Detection of sporadic impact flashes on the Moon: Implications for the luminous efficiency of hypervelocity impacts and derived terrestrial impact rates

Ortiz, J. L.; Aceituno, F. J.; Quesada, J. A.; Aceituno, J.; Fernández, M.; Santos-Sanz, P.; Trigo-Rodríguez, J. M.; Llorca, J.; Martín-Torres, F. J.; Montañés-Rodríguez, P.; Pallé, E.
Icarus, Volume 184, Issue 2, p. 319-326.


We present the first redundant detection of sporadic impact flashes on the Moon from a systematic survey performed between 2001 and 2004. Our wide-field lunar monitoring allows us to estimate the impact rate of large meteoroids on the Moon as a function of the luminous energy received on Earth. It also shows that some historical well-documented mysterious lunar events fit in a clear impact context.

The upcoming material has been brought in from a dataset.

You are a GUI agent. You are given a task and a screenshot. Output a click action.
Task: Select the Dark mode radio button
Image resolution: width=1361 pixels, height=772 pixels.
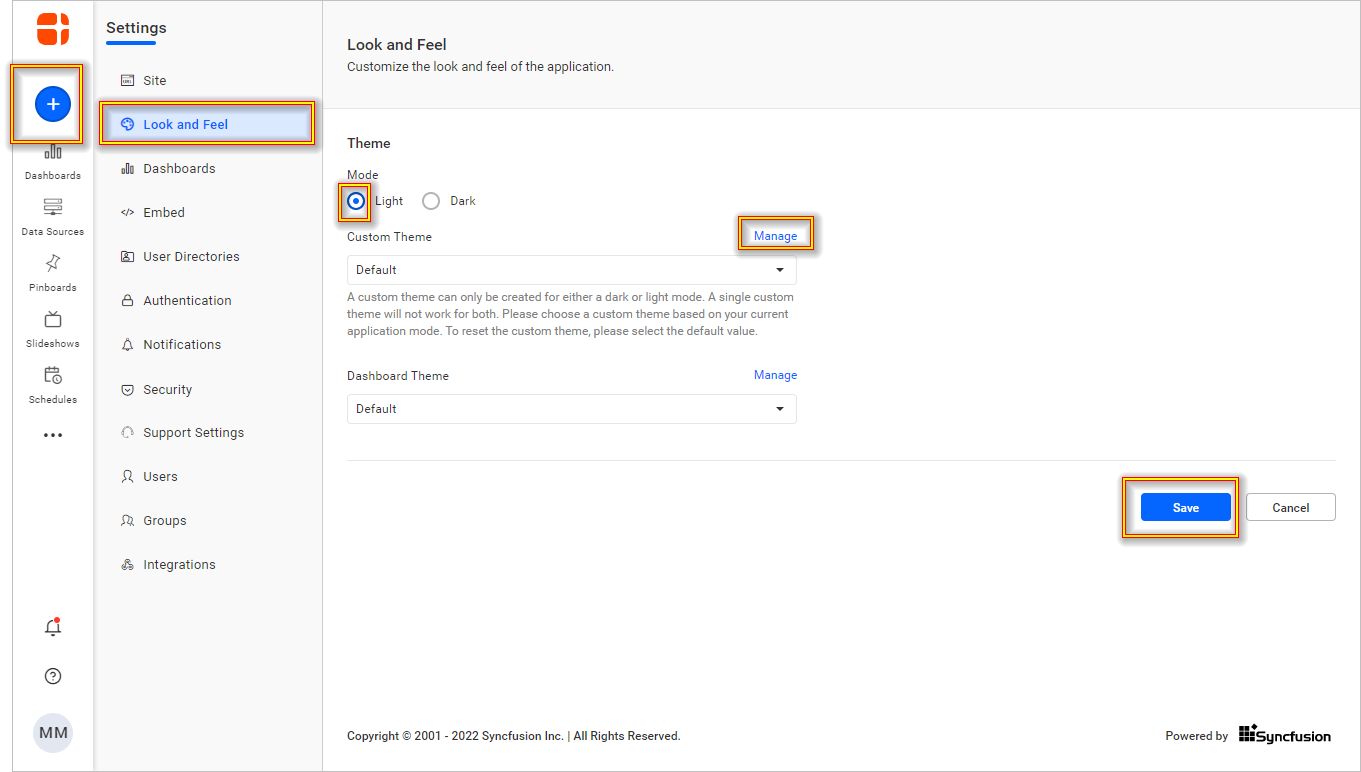click(x=431, y=201)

Using these data and traditional values of the luminous efficiency for this kind of event we obtain that the impact rate on Earth of large meteoroids (0.1 10 m) would be at least one order of magnitude larger than currently thought. This discrepancy indicates that the luminous efficiency of the hypervelocity impacts is higher than 10-2, much larger than the common belief, or the latest impact fluxes are somewhat too low, or, most likely, a combination of both. Our nominal analysis implies that on Earth, collisions of bodies with masses larger than 1 kg can be as frequent as 80,000 per year and blasts larger than 15-kton could be as frequent as one per year, but this is highly dependent on the exact choice of the luminous efficiency value. As a direct application of our results, we expect that the impact flash of the SMART-1 spacecraft should be detectable from Earth with medium-sized telescopes.